I have at least 10 (4 per pack)packs of what your looking for.Stop on in, I'll be here all day..............Mark


----------



## falbinki (Dec 20, 2008)

since i have started useing st croix. legend spring bobber rods i won't fish without them anymore. they are in my opinion the best rods on the market right now. although i am hearing alot of good things about the jason mitchell rods, but i have not had the chance to use one yet. as far as the legend rods go they are a little pricy but worth every penny you pay for them. my catch rates have gone up tremendously since i started useing them. the only thing that i will tell you is that if you are going to buy one i highly recomend getting a medium blank and just change the springs out for smaller or bigger jigs depending on what you are fishing. the first one i bought was the ultra lite and the rod did not have enogh backbone and i lost a bunch of fish with it so i went with a heavier rod and ultra lite spring and WOW what a differance. and it does'nt make a differance how stiff the rod is or how rigid the tip is since all your hits are seen through the spring.

**Written problem**:
Carry on the forum thread about spring bobber rods from its last sentence. The material below isn't needed here.

**Source excerpt**:

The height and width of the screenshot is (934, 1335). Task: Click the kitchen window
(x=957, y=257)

**Reply**:
----------



## fish master (Dec 24, 2005)

i just take the spring out of an old pen strech it out and tape it to the tip of the pole works wonders compaired to not havin:B g one... just for thought......


----------



## outdoorzman (Dec 18, 2005)

I mainly use the tightline method with a vexilar. Sometimes if I am using two rods I will set up a schooly with a spring bobber and tightline with the other to see what they perfer. Using the vex it is much easier for me to just use the tightline method and not mess with a bobber at all.


----------



## icefisherman4life (Aug 5, 2007)

i mainly use bobbers. but in deeper water i tightline. im gonna try spring bobbers this year.


----------



## Big Daddy (Apr 6, 2004)

I tight line, use bobbers, and slip bobbers... Just depends on what I'm going for and where... My favorite way to fish is tight line with a Vex...


----------



## Blue Pike (Apr 24, 2004)

Pan Fishing, in the shanty. I usually have a dead stick with a spring bobber and a jigging rod in my hands.


----------



## peple of the perch (Sep 13, 2004)

Has anyone tried to make their own spring bobber out of guitar or piano string? I have made a couple and they are pretty nice. there is acouple of posts about them on iceshanty too!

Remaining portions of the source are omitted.